# WHAT IS EXPECTED
Show every line of the records that contains the string "Switch".

# Rows from a dataset
============================================================

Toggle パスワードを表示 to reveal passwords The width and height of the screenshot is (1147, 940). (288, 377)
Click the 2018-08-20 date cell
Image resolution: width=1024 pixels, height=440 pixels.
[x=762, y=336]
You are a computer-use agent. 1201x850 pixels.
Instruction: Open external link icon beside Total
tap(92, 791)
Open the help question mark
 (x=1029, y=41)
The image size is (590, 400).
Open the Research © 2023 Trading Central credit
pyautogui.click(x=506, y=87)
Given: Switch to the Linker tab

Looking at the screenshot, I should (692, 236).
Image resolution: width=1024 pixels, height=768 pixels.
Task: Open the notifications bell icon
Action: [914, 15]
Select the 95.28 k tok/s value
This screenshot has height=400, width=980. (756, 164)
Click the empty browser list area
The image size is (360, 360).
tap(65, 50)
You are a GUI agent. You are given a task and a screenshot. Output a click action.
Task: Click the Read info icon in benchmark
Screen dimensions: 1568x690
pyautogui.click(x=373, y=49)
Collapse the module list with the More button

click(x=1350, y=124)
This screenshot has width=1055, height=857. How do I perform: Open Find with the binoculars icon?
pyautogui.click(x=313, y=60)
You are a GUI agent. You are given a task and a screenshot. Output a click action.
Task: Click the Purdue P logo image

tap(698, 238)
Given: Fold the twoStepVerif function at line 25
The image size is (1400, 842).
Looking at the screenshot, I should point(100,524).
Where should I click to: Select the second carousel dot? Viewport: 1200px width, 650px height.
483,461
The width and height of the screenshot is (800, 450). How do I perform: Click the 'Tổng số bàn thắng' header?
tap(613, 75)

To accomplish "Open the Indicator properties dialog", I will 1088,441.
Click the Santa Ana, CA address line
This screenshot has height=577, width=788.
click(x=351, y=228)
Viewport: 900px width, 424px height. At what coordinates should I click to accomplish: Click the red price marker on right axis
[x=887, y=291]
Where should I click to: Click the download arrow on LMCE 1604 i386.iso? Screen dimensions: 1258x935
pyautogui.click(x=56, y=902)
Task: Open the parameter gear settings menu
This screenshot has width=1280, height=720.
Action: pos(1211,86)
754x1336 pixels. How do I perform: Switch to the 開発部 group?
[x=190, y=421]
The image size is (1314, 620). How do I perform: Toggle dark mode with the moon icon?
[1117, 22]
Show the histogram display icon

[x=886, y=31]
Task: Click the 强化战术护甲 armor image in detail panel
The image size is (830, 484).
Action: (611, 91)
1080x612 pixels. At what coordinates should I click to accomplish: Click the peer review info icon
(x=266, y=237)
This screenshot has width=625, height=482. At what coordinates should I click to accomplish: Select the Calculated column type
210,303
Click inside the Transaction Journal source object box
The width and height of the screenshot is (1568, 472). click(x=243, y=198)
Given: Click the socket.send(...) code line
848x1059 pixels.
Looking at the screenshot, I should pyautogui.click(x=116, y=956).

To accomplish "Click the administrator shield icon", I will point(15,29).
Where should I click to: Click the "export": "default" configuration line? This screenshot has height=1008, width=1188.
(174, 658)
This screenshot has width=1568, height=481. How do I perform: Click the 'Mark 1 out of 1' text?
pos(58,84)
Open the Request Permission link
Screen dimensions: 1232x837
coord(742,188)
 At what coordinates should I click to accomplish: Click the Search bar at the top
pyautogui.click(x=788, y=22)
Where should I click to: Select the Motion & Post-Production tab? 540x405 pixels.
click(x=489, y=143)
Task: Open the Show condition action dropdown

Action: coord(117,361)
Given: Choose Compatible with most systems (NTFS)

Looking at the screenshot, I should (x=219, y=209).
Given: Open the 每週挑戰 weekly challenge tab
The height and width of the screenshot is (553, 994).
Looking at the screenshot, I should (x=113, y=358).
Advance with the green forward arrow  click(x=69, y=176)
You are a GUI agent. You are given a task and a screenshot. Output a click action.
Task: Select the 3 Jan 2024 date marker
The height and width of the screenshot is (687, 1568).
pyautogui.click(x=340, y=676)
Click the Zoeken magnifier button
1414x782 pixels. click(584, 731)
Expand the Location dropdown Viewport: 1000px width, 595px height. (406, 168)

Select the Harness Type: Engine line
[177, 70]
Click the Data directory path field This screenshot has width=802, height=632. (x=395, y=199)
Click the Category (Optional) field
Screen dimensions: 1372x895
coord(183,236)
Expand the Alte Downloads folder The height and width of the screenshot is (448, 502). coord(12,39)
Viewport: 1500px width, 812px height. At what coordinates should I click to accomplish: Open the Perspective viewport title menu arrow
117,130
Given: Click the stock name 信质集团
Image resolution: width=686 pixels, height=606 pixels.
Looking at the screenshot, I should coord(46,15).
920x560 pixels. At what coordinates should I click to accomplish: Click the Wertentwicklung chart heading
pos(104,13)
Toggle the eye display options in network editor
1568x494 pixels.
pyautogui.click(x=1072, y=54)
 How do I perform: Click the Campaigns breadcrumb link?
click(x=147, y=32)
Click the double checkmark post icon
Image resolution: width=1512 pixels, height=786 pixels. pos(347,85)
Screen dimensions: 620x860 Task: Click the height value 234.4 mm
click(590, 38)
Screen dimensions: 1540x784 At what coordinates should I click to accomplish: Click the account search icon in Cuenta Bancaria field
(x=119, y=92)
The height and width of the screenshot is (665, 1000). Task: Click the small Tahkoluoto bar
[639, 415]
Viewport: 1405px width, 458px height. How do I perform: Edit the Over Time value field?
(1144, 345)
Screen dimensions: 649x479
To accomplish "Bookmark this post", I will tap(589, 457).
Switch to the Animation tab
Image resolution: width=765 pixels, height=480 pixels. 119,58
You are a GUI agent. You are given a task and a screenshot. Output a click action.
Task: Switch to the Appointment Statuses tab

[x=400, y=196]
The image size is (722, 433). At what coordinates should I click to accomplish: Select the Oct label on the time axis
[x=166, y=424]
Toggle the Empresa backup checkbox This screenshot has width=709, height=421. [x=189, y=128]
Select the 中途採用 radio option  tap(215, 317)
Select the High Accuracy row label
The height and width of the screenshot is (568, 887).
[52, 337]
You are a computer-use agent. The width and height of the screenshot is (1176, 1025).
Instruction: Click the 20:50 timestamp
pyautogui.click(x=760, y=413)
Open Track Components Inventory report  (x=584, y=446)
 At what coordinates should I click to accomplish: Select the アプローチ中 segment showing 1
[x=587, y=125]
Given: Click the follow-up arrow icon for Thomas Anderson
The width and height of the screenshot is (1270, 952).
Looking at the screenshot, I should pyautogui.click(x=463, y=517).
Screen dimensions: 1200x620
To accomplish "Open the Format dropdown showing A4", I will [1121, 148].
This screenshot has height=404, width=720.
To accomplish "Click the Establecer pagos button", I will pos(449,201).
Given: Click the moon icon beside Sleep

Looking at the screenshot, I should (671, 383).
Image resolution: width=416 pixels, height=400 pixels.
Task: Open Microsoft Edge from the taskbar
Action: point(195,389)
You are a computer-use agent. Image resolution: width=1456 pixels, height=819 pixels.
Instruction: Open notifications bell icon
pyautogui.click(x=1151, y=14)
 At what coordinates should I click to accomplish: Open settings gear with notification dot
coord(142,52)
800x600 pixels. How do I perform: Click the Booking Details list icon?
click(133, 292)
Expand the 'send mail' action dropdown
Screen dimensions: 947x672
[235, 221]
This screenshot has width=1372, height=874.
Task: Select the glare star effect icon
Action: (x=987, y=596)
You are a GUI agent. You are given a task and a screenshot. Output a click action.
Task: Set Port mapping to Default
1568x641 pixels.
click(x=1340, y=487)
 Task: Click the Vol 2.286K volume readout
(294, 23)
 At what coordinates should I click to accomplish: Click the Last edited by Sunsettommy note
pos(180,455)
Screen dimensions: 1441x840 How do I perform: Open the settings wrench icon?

============================================================

# TASK SOLUTION
Given: Switch to the Linker tab
754x1336 pixels. How do I perform: Switch to the 開発部 group?
Switch to the Animation tab
Task: Switch to the Appointment Statuses tab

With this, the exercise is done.